A Brief Overview of Current Methods for Colon Cancer Screening
The incidence of tumours affecting the gastrointestinal system, particularly in the large bowel or colorectal region, has increased considerably in the past few decades. After the prostate and lungs in the case of men, and the breasts and lungs in women, the bowel has become the third most common site of malignancy in both sexes. The growing incidence has prompted the need to develop reliable test procedures with which to establish the presence or absence of the abnormal cellular activity associated with this condition.
Early diagnosis substantially improves the chances of a successful treatment, and as a consequence, most countries, including South Africa, now routinely provide a number of screening procedures for the detection of colon cancer and other malignancies for those who are considered to be statistically most at risk. These include people with a family history of the disease, the elderly, and those suffering from inflammatory conditions of the bowel, such as Crohn’s disease and ulcerative colitis. In addition, obesity, excessive use of alcohol or tobacco, and eating habits have all been associated with increased risk.
When it is required to screen large numbers of patients, it is important that the tests used should provide doctors with a reliable result as quickly as possible. To achieve this, procedures that once needed to be conducted in a laboratory have had to be modified for rapid use. A classic example of such a test is the faecal occult blood test (FOBT). Once, this would have involved boiling a stool sample in a test tube with benzidine, glacial acetic acid and hydrogen peroxide, to detect the iron present in haemoglobin using the so-called Prussian blue reaction.
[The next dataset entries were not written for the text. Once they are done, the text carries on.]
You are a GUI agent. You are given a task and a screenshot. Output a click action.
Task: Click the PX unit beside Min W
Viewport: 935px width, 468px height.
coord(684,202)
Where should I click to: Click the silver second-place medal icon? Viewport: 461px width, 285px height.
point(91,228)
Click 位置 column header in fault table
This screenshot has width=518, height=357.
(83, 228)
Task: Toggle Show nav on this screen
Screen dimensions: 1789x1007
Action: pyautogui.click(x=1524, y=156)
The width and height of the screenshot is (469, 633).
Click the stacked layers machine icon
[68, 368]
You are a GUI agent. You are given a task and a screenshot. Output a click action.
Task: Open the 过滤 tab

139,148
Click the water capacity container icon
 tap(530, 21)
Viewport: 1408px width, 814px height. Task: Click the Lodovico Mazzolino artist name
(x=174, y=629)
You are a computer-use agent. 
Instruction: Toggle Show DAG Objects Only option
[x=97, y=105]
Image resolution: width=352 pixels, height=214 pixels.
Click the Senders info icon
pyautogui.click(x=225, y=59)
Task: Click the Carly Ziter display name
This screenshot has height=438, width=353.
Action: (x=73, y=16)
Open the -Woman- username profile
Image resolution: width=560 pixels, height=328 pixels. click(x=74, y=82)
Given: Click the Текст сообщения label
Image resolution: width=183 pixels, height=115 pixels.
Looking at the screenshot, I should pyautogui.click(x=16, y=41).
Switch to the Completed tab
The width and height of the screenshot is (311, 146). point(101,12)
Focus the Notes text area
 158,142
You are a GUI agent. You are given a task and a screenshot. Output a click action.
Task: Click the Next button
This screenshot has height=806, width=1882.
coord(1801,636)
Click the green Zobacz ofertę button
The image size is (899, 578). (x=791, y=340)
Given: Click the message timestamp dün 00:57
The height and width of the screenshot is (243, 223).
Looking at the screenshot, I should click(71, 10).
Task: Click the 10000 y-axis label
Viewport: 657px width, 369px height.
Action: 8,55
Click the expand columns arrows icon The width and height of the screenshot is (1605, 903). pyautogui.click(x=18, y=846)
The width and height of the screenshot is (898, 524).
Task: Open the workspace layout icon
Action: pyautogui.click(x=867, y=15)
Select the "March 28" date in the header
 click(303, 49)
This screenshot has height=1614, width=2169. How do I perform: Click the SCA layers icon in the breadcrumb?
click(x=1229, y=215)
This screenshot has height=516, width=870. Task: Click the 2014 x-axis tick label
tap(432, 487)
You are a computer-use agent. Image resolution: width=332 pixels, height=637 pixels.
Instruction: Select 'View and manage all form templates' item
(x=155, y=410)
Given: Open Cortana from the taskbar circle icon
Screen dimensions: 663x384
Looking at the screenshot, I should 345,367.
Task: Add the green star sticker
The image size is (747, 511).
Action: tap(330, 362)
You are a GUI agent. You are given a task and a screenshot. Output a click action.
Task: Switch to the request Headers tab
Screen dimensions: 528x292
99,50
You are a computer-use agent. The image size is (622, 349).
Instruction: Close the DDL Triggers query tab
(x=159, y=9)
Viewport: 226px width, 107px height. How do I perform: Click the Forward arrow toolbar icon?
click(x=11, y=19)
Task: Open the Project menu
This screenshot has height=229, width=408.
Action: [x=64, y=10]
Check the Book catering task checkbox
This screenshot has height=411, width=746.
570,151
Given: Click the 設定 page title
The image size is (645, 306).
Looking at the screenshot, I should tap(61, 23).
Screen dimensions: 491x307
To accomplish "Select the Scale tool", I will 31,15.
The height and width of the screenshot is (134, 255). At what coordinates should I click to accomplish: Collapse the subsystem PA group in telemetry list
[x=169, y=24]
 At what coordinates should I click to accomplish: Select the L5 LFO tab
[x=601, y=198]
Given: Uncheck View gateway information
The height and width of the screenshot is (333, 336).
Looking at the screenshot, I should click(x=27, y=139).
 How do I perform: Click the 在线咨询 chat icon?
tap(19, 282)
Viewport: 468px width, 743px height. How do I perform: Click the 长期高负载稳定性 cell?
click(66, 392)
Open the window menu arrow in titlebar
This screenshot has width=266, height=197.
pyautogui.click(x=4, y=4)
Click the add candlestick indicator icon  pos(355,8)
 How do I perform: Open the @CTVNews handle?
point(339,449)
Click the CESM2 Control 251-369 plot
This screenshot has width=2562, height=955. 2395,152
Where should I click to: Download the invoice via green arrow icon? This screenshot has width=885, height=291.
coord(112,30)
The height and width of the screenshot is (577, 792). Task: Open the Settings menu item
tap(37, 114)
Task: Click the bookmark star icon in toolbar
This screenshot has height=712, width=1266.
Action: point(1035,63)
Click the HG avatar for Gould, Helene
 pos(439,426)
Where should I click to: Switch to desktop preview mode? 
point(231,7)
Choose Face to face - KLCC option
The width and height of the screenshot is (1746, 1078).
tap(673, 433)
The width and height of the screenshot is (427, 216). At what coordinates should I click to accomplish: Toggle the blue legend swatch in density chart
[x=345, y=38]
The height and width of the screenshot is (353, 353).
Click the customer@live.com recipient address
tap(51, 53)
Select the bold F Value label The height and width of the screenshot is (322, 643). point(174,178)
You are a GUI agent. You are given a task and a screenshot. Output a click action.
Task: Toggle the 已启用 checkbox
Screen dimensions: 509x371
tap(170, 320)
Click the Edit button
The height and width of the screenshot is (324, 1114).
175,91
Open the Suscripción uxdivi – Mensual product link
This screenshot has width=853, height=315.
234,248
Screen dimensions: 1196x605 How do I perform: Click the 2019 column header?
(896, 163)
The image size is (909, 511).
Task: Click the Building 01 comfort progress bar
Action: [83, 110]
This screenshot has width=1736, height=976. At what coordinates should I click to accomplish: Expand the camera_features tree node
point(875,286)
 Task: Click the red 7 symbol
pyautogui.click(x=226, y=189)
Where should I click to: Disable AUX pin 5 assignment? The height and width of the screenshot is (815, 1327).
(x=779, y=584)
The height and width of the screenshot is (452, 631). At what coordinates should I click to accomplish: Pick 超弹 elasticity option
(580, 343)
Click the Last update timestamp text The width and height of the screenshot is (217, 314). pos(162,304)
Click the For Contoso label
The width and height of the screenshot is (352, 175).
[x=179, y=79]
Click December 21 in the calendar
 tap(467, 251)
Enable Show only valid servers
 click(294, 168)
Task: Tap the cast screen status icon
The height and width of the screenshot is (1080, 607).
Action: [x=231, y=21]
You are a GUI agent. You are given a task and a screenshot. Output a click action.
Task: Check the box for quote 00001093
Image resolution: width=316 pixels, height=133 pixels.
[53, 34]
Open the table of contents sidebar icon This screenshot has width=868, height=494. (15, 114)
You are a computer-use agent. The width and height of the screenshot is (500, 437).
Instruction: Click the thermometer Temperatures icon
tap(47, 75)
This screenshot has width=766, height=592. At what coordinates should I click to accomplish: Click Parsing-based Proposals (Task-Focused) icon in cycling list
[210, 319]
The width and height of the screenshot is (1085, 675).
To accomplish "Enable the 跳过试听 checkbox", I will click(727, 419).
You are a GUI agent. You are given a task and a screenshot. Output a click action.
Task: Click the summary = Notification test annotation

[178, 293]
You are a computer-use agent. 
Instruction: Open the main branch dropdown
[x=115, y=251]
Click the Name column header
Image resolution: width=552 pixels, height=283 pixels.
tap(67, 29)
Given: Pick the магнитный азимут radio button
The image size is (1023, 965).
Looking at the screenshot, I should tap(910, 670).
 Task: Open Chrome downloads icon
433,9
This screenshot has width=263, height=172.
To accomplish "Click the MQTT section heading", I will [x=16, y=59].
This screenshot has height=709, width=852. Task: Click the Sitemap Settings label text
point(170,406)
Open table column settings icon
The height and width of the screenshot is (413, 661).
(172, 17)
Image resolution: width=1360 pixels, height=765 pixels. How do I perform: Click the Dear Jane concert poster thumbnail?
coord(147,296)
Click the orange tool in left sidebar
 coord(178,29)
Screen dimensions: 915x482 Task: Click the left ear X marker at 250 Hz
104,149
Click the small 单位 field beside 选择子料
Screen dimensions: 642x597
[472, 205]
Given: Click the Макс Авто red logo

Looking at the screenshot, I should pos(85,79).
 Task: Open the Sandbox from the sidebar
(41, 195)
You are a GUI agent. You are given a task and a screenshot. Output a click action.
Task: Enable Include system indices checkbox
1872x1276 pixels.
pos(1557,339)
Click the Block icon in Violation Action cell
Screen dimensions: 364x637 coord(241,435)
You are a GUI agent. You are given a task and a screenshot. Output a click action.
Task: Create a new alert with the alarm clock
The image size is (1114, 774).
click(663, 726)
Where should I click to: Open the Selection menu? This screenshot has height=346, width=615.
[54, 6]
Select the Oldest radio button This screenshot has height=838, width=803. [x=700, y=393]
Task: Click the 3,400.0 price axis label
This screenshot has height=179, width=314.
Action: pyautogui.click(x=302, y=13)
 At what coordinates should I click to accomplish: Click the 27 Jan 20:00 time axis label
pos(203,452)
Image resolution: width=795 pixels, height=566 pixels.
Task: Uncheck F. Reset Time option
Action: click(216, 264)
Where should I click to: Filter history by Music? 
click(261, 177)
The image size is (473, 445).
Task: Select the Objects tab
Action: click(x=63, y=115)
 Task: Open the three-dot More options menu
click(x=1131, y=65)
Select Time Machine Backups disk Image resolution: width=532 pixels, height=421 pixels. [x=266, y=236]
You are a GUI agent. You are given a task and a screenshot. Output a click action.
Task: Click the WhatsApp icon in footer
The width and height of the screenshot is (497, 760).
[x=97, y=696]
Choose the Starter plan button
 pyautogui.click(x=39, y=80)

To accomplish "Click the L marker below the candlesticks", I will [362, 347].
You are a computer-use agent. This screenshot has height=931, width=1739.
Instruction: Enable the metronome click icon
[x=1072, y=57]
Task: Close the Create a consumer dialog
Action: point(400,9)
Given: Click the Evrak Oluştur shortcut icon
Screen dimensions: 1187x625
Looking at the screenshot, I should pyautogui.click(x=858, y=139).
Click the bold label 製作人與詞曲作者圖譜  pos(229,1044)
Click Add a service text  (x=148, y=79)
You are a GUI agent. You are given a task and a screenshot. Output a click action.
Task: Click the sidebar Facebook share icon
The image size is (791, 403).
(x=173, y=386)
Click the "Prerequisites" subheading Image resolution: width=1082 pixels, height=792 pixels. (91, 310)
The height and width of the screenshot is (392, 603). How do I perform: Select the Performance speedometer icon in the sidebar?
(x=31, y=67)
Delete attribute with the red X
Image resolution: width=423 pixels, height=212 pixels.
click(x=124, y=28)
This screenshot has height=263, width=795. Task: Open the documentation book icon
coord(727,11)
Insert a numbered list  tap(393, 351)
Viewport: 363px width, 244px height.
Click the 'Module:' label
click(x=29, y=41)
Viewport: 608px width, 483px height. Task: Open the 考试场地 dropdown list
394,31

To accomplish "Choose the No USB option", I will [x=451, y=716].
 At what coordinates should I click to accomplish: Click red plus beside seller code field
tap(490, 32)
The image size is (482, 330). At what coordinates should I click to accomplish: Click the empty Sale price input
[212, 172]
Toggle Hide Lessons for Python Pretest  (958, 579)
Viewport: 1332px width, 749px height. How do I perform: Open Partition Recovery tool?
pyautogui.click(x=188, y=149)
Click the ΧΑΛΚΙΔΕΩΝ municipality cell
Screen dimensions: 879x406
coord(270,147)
Today, a more specific FOB test can be performed in a doctor’s surgery. Using paper strips impregnated with guaiac to detect haem, it offers a rapid and inexpensive option for use as a screening test for colon cancer.
The guaiac test, however, requires the patient to refrain from eating certain foods, such as red meat, which also contains haem, for several days prior to testing. A newer detection method, in which antibodies are specifically employed to detect human haemoglobin, is known as a faecal immunochemical test (FIT) and imposes no such dietary restrictions on the patient.
Even more specific than those methods used to detect the presence of various blood components which, incidentally, is not necessarily an indication of malignancy, are tests designed to detect certain DNA biomarkers. For this purpose, a number of kits are now available that combine the detection of occult blood, using a suitable immunochemical reaction together with nine markers carried by three genes that have been found to occur in colorectal malignancies, as well as in the pre-cancerous growths known as adenomas that will often become malignant over time. Clearly, the ability to identify patients in which there is a proven potential for malignancy which has not yet developed is a huge bonus, and makes this an especially effective test for the screening of colon cancer.
Ultimately, of course, additional investigations, such as a sigmoidoscopy and colonoscopy, or even a CT scan are likely to be performed for confirmation of positive findings, but the use of simple tests available from IEPSA reduces the dependence on such labour-intensive, time-consuming, and more expensive examinations.